Interestingly, a later English cookbook – Kettner’s Book of the Table, published in 1877 – also makes mention of shepherd’s pie and refers to it as a Scottish variation of Irish stew. While this is possible, this citation may refer to a specific variant that included a wheat-flour pastry crust on top of the mashed potatoes (something which the English cookbook denounced as too starchy).
While this reference did not specify that the shepherd’s pie used lamb or mutton, those were the traditional meats used in Irish stew. This makes it a reasonable assumption that those specific meats were at least beginning to distinguish a shepherd’s pie from a cottage pie in popular understanding.
Cottage pies also traditionally used a sliced potato topping rather than mashed. But this isn’t consistent, and both cottage and shepherd’s pies have been made with either option.
Still, a number of sources still seem to use the terms interchangeably. Even today, it’s not uncommon to find versions of shepherd’s pie made with beef or other meats in place of the more traditional lamb.
The Irish Pie
But with the history of both cottage and shepherd’s pie being so murky, and with the two terms being commonly interchangeable, why is it that cottage pie is more closely associated with England, while the shepherd’s pie is almost inextricably linked with Ireland? The answer lies in the history, economy, and politics of the two countries.
After centuries of troubled political entanglement between the two countries, English King Henry VIII set out a national ambition of reconquering Ireland. This would come to fruition by the beginning of the 17th Century and would be followed by widespread colonization and land confiscation.
Moving through the 17th and into the 18th Centuries, Ireland would become a nation of tenant farmers, growing food for usually absent English landlords. As a result, Ireland would remain mired in poverty for years to come.

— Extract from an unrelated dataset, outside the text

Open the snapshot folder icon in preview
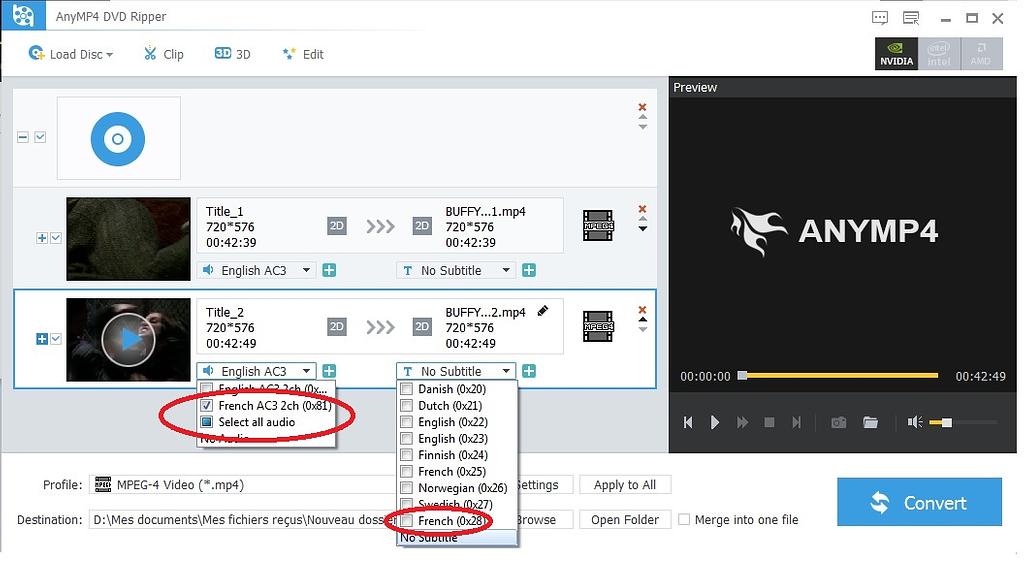The height and width of the screenshot is (563, 1024). [871, 423]

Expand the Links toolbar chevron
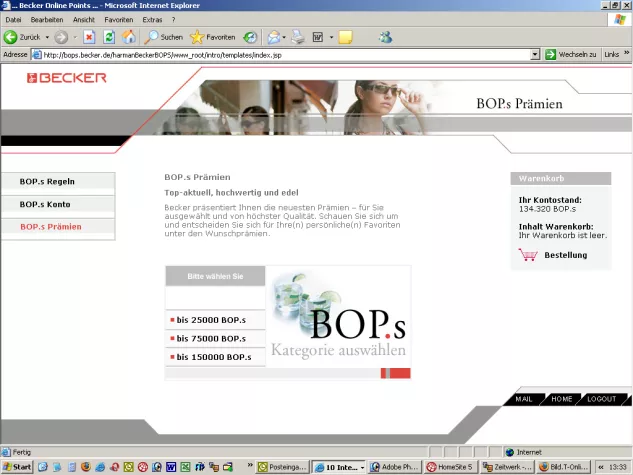[626, 54]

While the frugality this necessitated was not unique to Ireland – the English and Scottish, as we have seen, both relied on versions of the simple meat-and-potato pie – the Irish were more limited in their resources.
Lamb and mutton were inexpensive meats, as compared to beef. That’s why they were the usual ingredient in Irish stew, and why they likewise were the most common ingredient in the Irish versions of shepherd’s pie, while the British version, where people were more likely to be able to afford beef, came to be more commonly referred to as cottage pie.

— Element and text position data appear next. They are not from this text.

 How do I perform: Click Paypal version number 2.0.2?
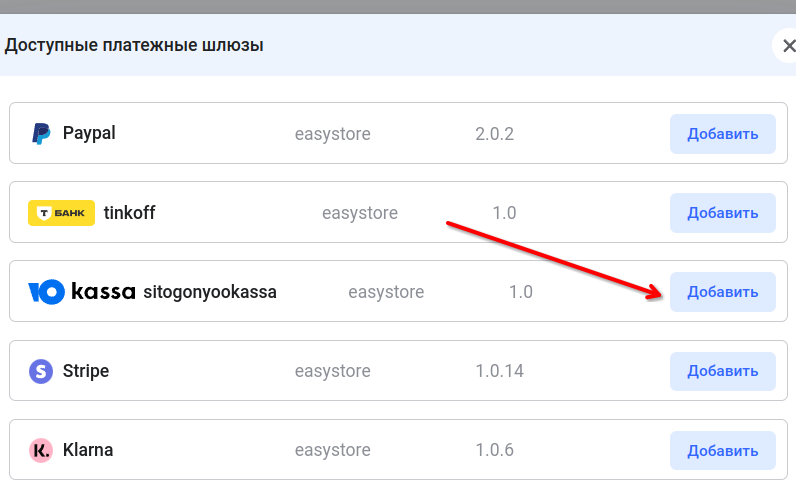point(494,134)
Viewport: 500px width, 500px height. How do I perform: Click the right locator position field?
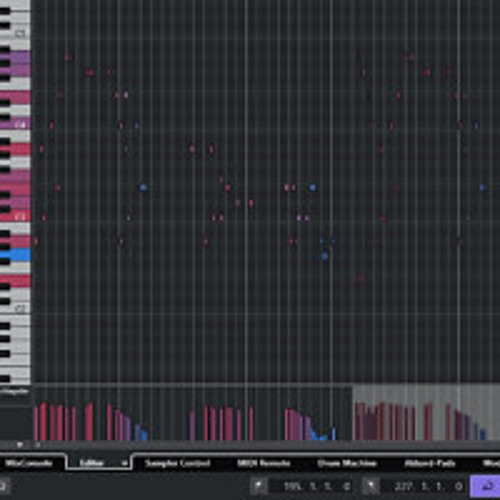pos(427,487)
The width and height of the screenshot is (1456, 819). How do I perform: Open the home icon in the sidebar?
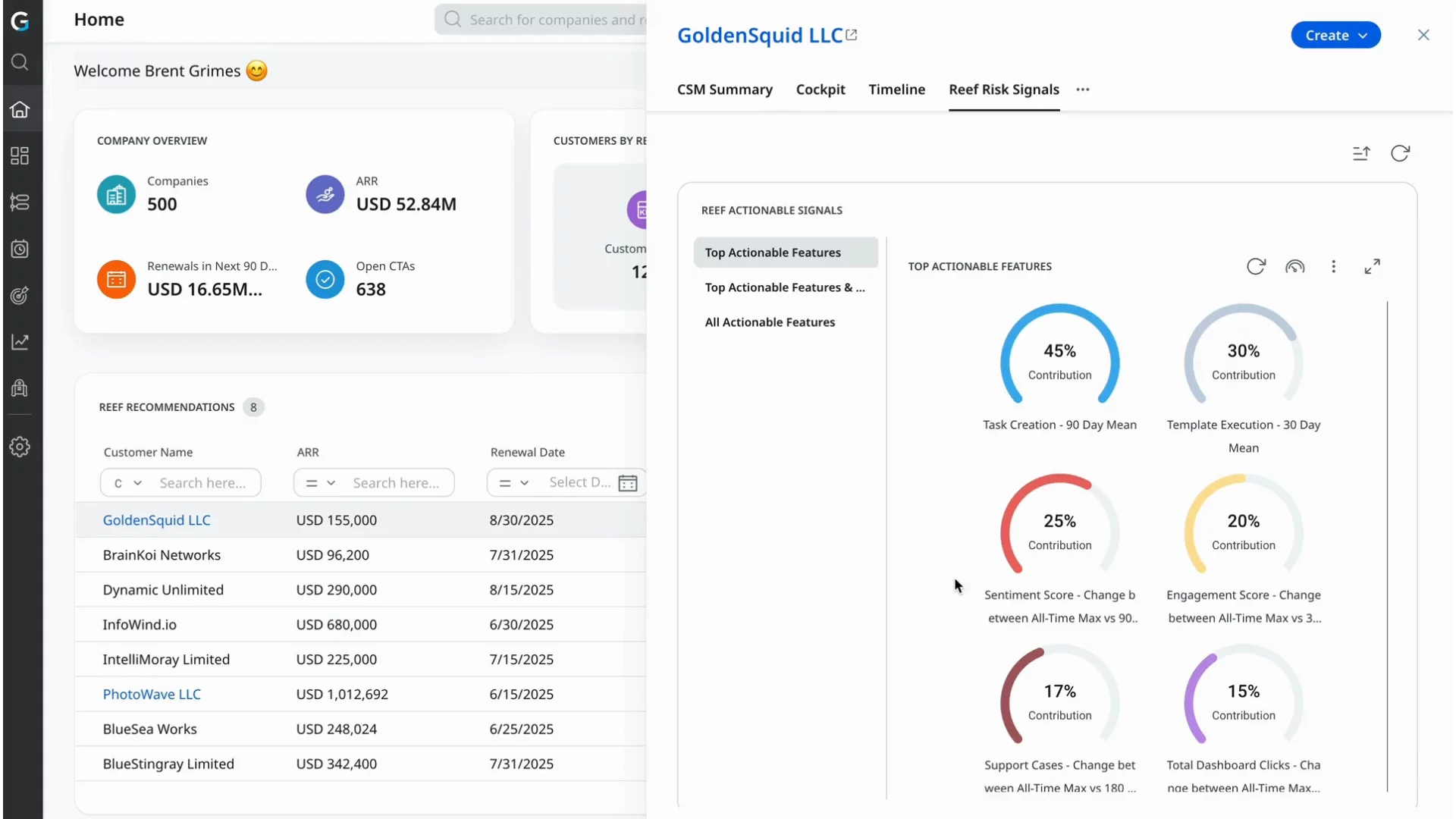click(20, 109)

This was not, of course, a sharp delineation. The line between the two dishes could still be blurry, and the possible variations went far beyond simply a choice between lamb and beef. Nonetheless, the overall economic conditions of the two countries generally meant that shepherd’s pie made with lamb (called Pióg an aoire in the Irish language) was a predominantly Irish staple, while the cottage pie made with beef was more prevalent in other areas of the British Isles.
The Variations of Shepherd’s Pie
To get back to the basics – a traditional shepherd’s pie, as it is understood today, consists of minced lamb covered with a layer of baked potatoes. That said, recipes vary widely for shepherd’s pie, both within the British Isles and elsewhere, and there are a surprising number of choices on how to make a “true” shepherd’s pie.

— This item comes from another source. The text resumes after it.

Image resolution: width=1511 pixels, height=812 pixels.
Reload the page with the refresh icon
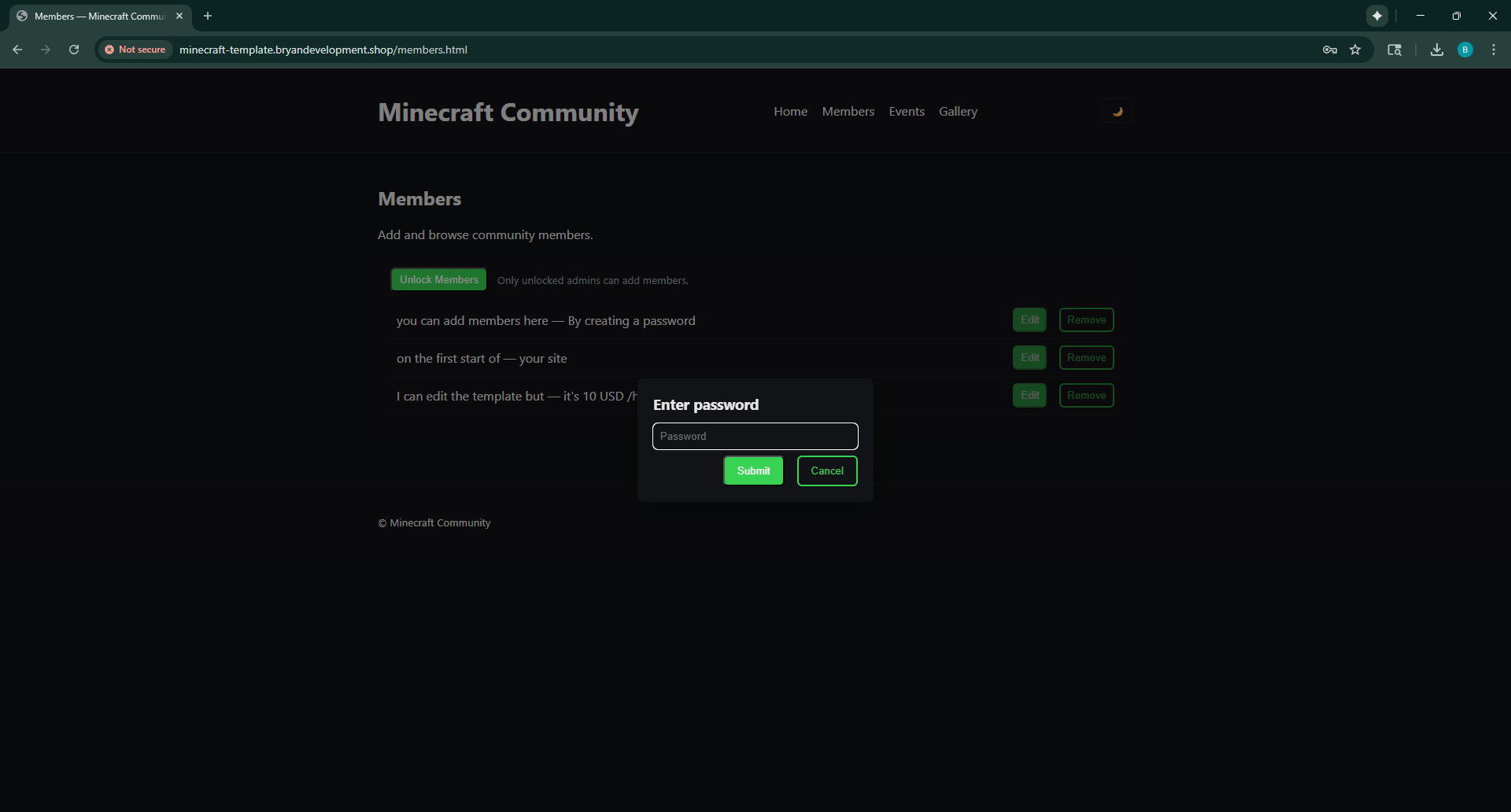[x=74, y=50]
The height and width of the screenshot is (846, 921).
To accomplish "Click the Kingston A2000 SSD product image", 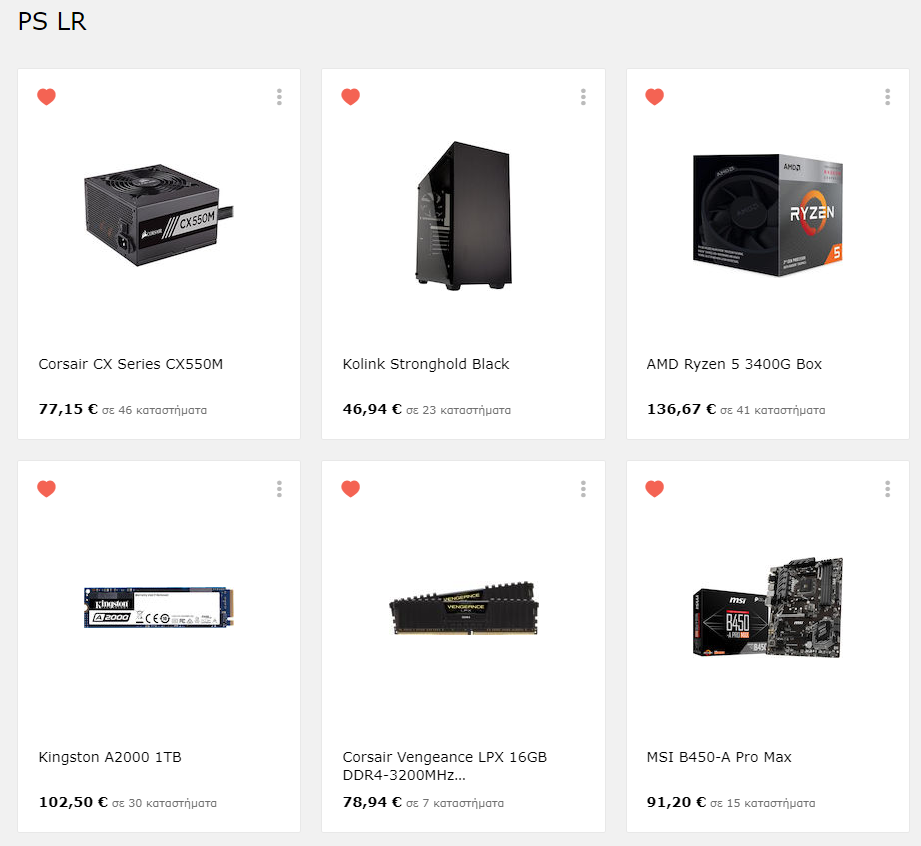I will coord(159,607).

Early variants of shepherd’s pie could include a thin pastry crust over the potatoes, which seems to be predominantly a Scottish variation. Likewise, early recipes could call for sliced beef rather than minced, and an option of the cottage pie called the Cumberland pie (from Northwest England) uses larger chunks of beef instead.
In some versions of the dish, the mashed potato was simply a crust on the top. It could be on the bottom as well, and some versions also put mashed potatoes on the sides of the pan to completely encase the meat.
There is also a modern variation of shepherd’s pie, called shepherdess pie, which replaces the minced meat with a veggie mince instead. Recipes for both vegetarian and vegan versions exist.
The Cumberland pie, previously mentioned, can in some cases have a lamb filling rather than beef (or sometimes pork sausage), making it effectively a shepherd’s pie. Some versions also omitted the pastry case as well, having only the traditional mashed potato topping.
Beyond the British Isles
While the traditional shepherd’s pie is a product of the British Isles, the simple notion of an economical dish made from leftover meat combined with potato has appeared independently elsewhere. In Canada, one such dish – beef topped with sweet corn and a mashed potato crust called Pâté chinois – is even alternately known as shepherd’s pie.
Portugal likewise has a dish with the same basic structure as cottage pie, consisting of meat (normally veal, but possibly poultry or even fish) topped with mashed potatoes. Indonesia’s pastel tutup consists of a number of meats topped with vegetables and mashed potatoes.
In the Western Hemisphere where the potato originated, a number of such dishes can be found. Both Chile and Argentina have a dish, pastel de papas, which is effectively a version of cottage pie.
Uruguay’s pastel de carne is likewise a cottage pie with the addition of sliced hard-boiled eggs. And while it doesn’t involve the potato, Brazil has a similar dish called escondidinho which uses another tuber, cassava root, pureed in a layer over sun-dried meat or fish.